### Your tasks
A – Revise the Jennifer Louden interview excerpt from "It was a series" up to and including "of writer’s block.", replacing "skiing accident" with "biking accident".
B – Carry the Jennifer Louden interview forward from the last sentence shown.

— start Excerpt provided —

This holiday season, I want to 'fill up' in new ways. I want to enjoy the season and welcome the abundance that's part of the celebration. But I want to remember to 'fill up' with heart, laughter and creativity and openness, to leave room to let the silence of the season 'fill up' my soul, too.

Monday, December 6, 2010

Questions are her life's work - An Interview with Jennifer Louden.



Best selling author and The Comfort Queen,Jennifer Louden, talks about success, digital stress and answers to her life questions.

It was a series of endings that started Jennifer Louden on the path as a best-selling author, spokesperson, workshop and retreat leader. Her boyfriend broke up with her and his friend wrecked her car. Her dog bit her. She was on crutches recovering from a skiing accident, moving from a house to a very small apartment, and trying to finish a screenplay. Her agent was getting disinterested and she was suffering from a huge case of writer’s block.

“And I couldn’t write. I was rewriting the same two pages of this screenplay over and over again,” said Jennifer.

If anyone needed comfort at that moment it was Jennifer, “Inside this voice was saying, Honey, you just need to take some time off. You need to take care of yourself. You need to maybe go work in a bookstore for a while, or you’re interested in some gardening. It’ll be ok. And I said, Yeah, yeah, yeah, I’ll listen to all that when I sell the screenplay.”

But instead of finishing her play, she was helping and comforting another writer.

— end Excerpt provided —
— start Data section —

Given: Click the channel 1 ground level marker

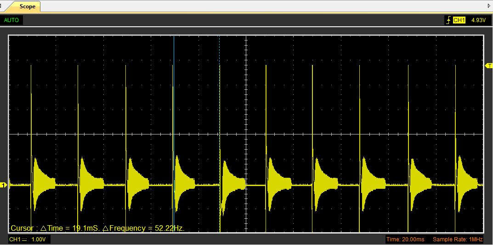Looking at the screenshot, I should click(4, 185).
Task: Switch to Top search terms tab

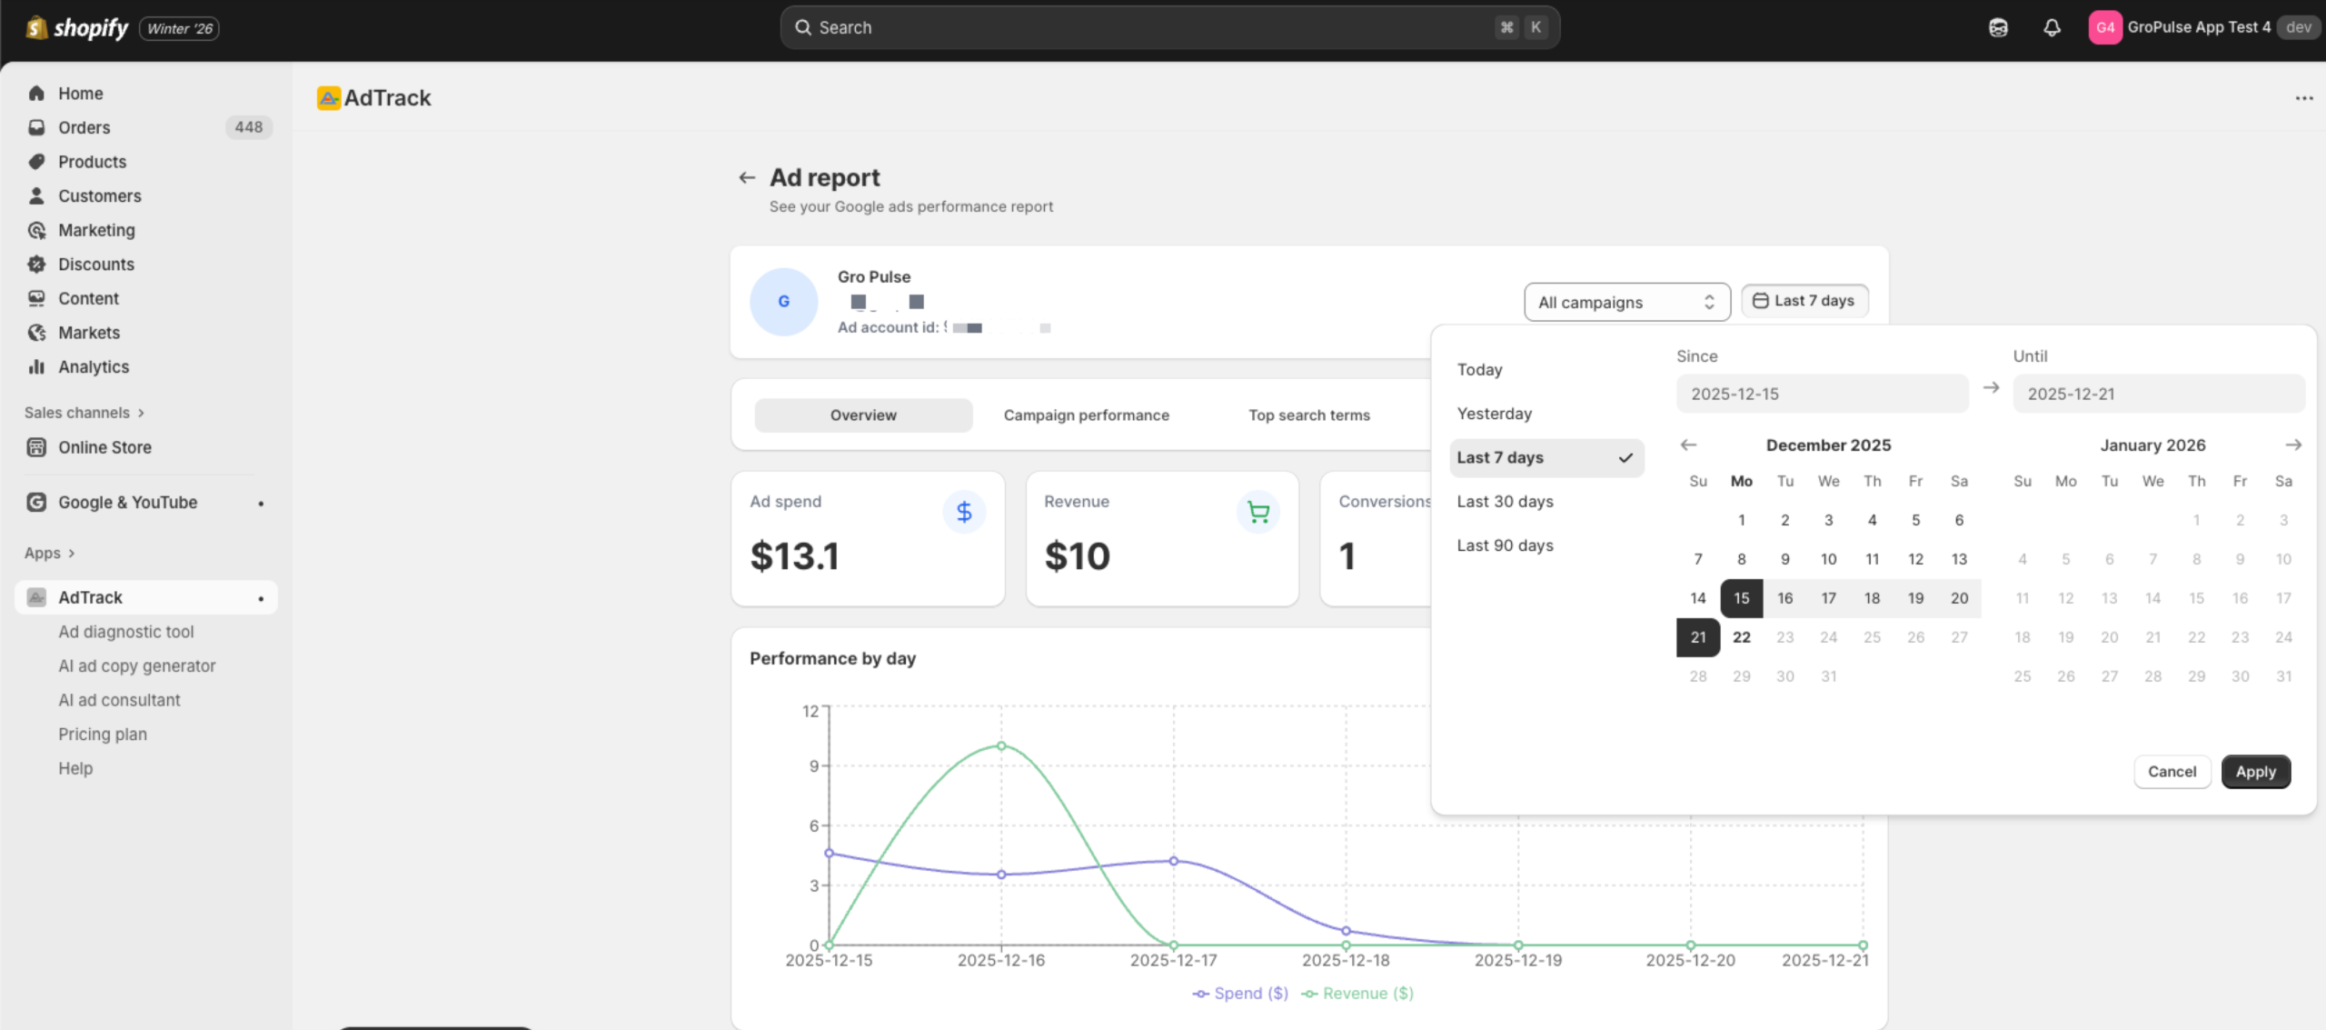Action: [x=1308, y=415]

— end Data section —

### Outputs for the tasks
A –
It was a series of endings that started Jennifer Louden on the path as a best-selling author, spokesperson, workshop and retreat leader. Her boyfriend broke up with her and his friend wrecked her car. Her dog bit her. She was on crutches recovering from a biking accident, moving from a house to a very small apartment, and trying to finish a screenplay. Her agent was getting disinterested and she was suffering from a huge case of writer’s block.

B –
Jennifer said, “I was very jealous of a friend. I had taken care of her, given her advice, a space to work. She got a better agent than I did and she was just off and running. Here, I was drying up. And, so, I called to tell her I was going to quit writing for a month. But really when I said it, I meant I was going to give up. And that was when the title for my first book, popped into my head as clearly as a voice said to me, The Woman’s Comfort Book.”

At first, giving up her writing and creative life, felt like a huge relief. But the book title kept coming back to her, like a call that wouldn’t go away. Jennifer asked herself, “I wonder what did it mean to comfort myself? And then I began to think about writing a book and that book was very successful and launched everything else.”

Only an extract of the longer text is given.